I'd done everything I could coming into 2021 to get a chance to race at UCI level but, despite over 100 emails and applications, it wasn't meant to be. However, I did find a very welcoming and friendly home in a French club called CC Plancöet. They gave me the opportunity to race over on the continent and continue to develop my skills.
I was laser focused and determined to prove my worth, managing to win my first two races before leading out teammates to win in the following two. After 18 months without proper racing, and the massive challenge of even traveling to a different country in the first place, I was really proud to have started the season so well.
Luckily, I wasn't the only one to see value in my efforts, as Tao Geoghegan Hart, alongside U23 team Hagens Berman Axeon, having previously pledged to help a BAME rider, also saw my commitment and dedication. I was offered a stagiaire role with the team for the rest of the season!
After feeling lost at times over the previous few weeks with regards to where I would look to continue my progression, I was so excited to have a new focus and a massive challenge in the form of some incredibly high-level races.
This was all fantastic, but before that I had another focus at the forefront of my mind. As someone who is mixed ethnicity, I also have dual citizenship, with half of my heritage being Grenadian, a small island in the south of the Caribbean. I'd been thinking about riding as a Grenadian athlete since I was a Junior, but never really ended up doing it until this year. After learning the process, I made the decision to switch with the UCI and, all of a sudden, the Caribbean and Pan American Championships became my number 1 target.
I travelled home from France, and started making my plans for the races in the Dominican Republic, which I should add was a challenge in itself. Organising the logistics of flights, tests, and other various forms was a bit stressful but, after a good two weeks of training back in the UK, I started the 18-hour journey to the Caribbean, with a stop in Madrid.

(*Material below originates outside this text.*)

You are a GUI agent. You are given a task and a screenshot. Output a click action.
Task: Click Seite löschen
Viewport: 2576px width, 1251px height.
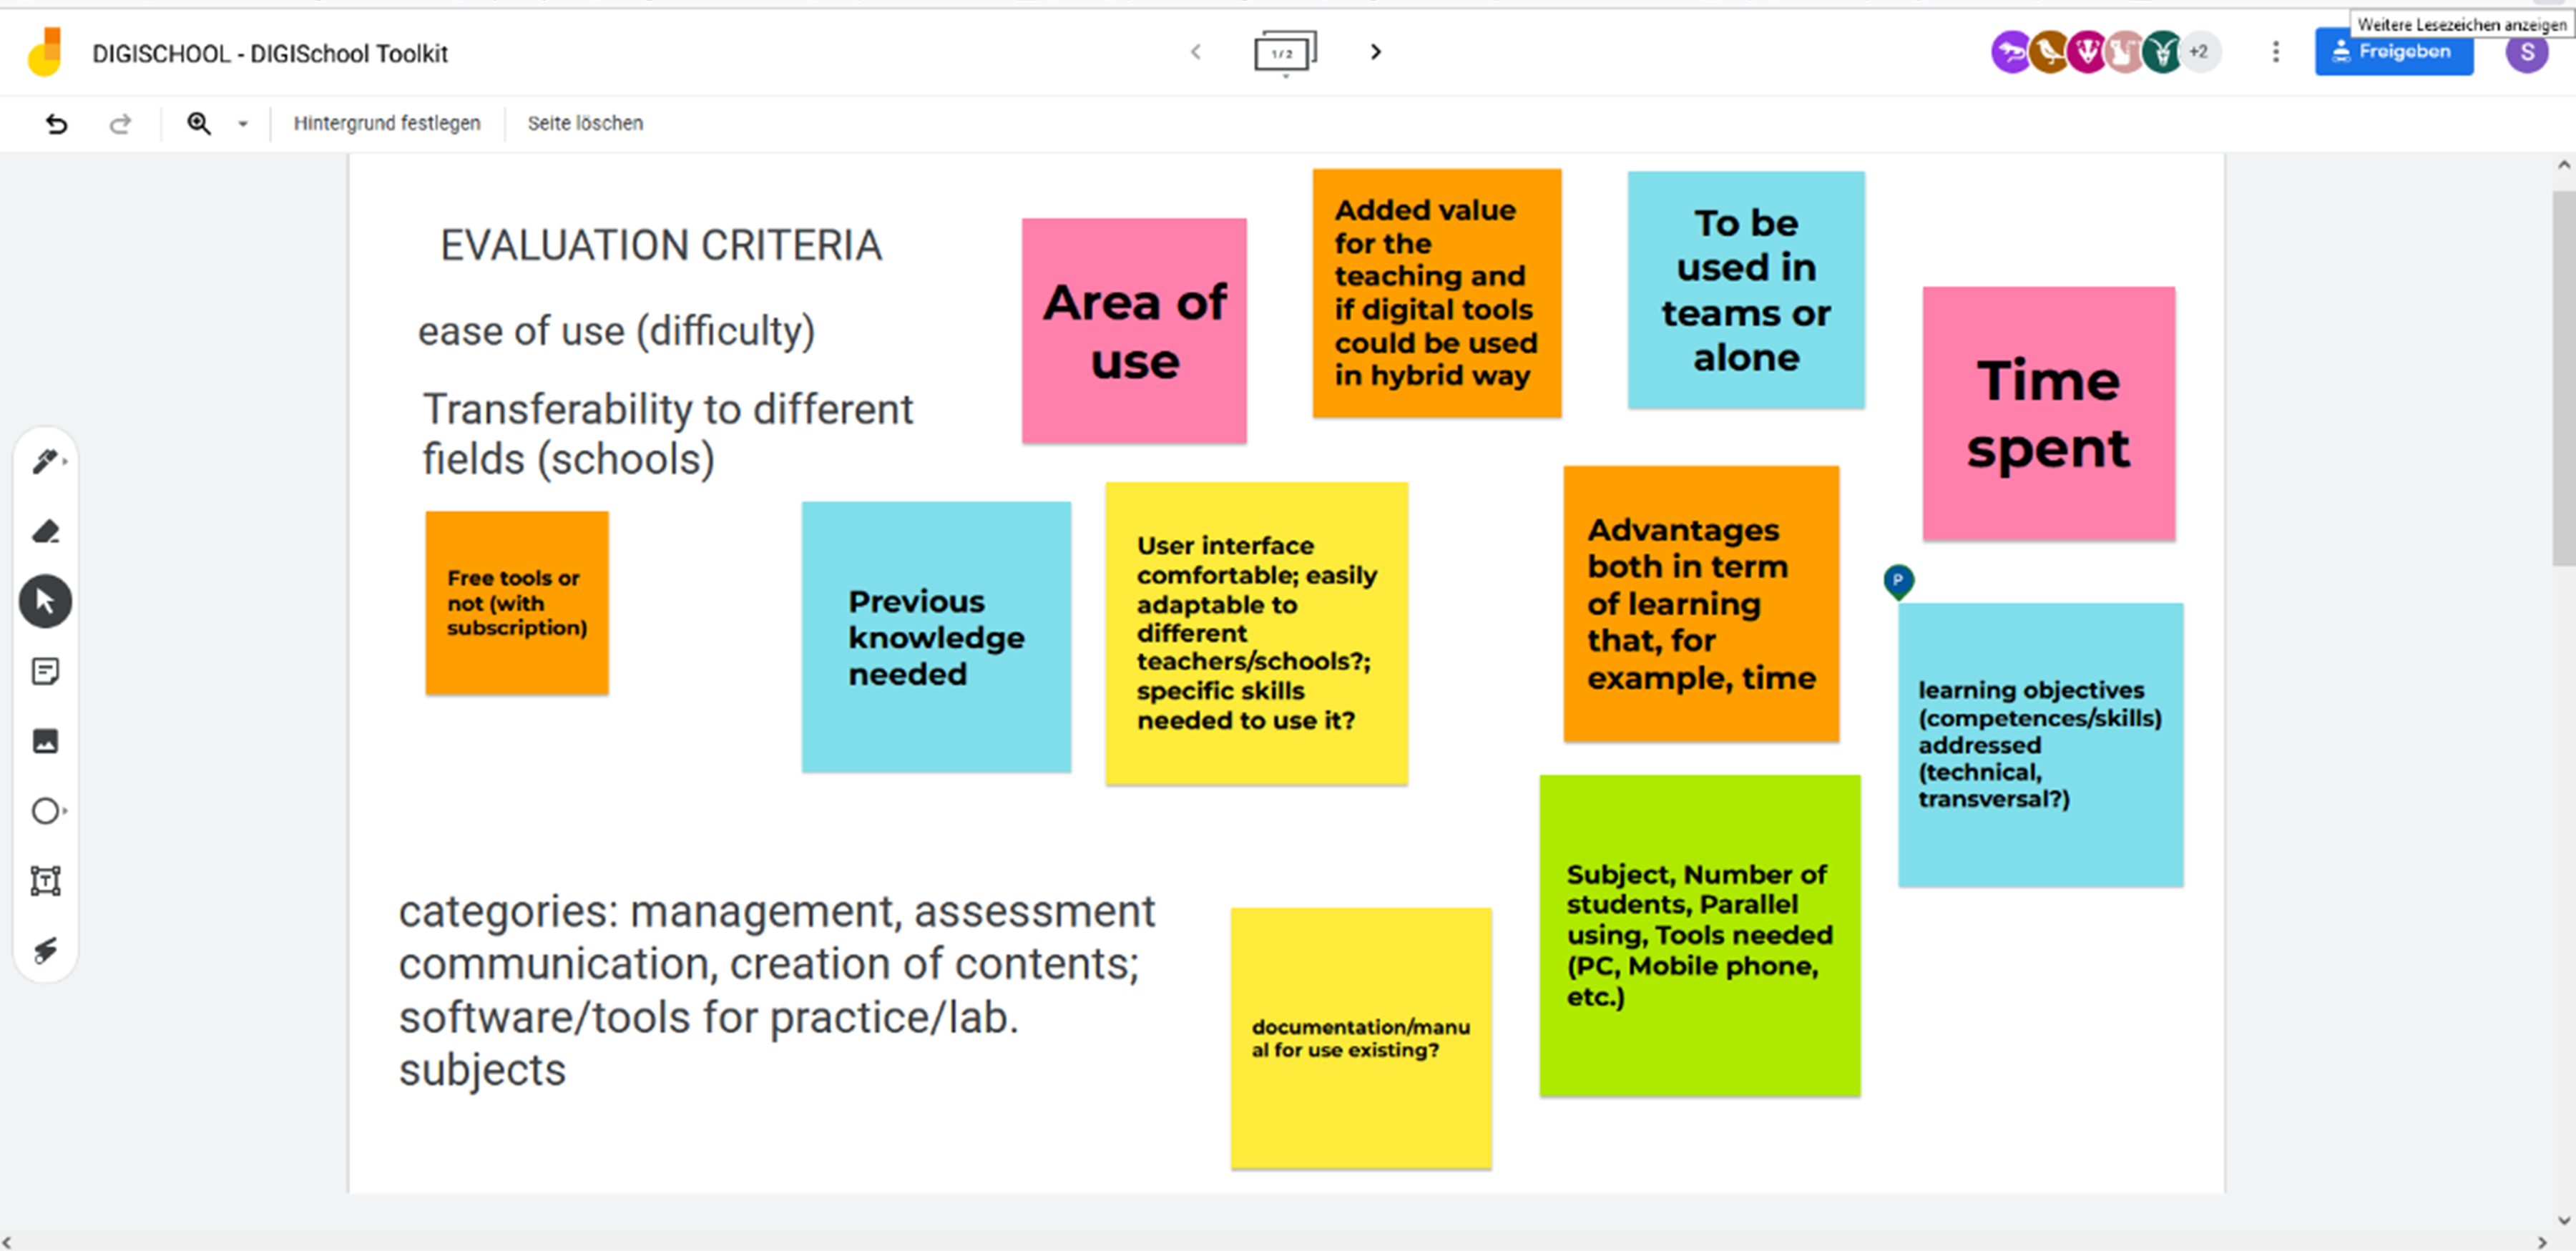(x=586, y=123)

Anyone who knows me knows that once I have a goal, I become fully focussed, and fixated on that end result. Every night for a month was spent dreaming about winning that jersey, and every moment alone was a chance to contemplate how it could happen.
I'm a massive advocate of confidence being crucial to success, but I do also appreciate it's a gamble with your own emotions. The more you believe you can win, the more devastating the potential loss… but that's a 'future me' problem, I say to myself in jest, before getting back to dreaming about standing on the top step of a podium.
After all, my saying is 'Determination is Infinite', which is a philosophy I carry to every training ride, race, or any other challenge for that matter.
The travel day was long, but manageable, the only caveat being that I'd apparently brought the British weather with me as storm Fred decided to cruise through, meaning my entire stay was forecast for thunder and rain!
I quickly realised however, that this would be to my benefit. In the UK, I'm the guy who loves the heat, and thrives in it, but there's no way I'm going to be acclimatised to a humid 35° Celsius like the guys who live it every day are.
There were two races I'd be doing at the championships; the U23 Caribbean champs, and the Pan American champs (which includes the Caribbean and South America).
After a couple days of easy spinning around the race course, it was time for the Caribbean champs - tactically challenging, as the elites and U23s race together but with separate classifications at the finish. The race was postponed from 9am to 2pm and moved from the original pan-flat circuit to something a bit more rolling, and definitely more interesting, because of the storm. The training was done, and my legs felt good.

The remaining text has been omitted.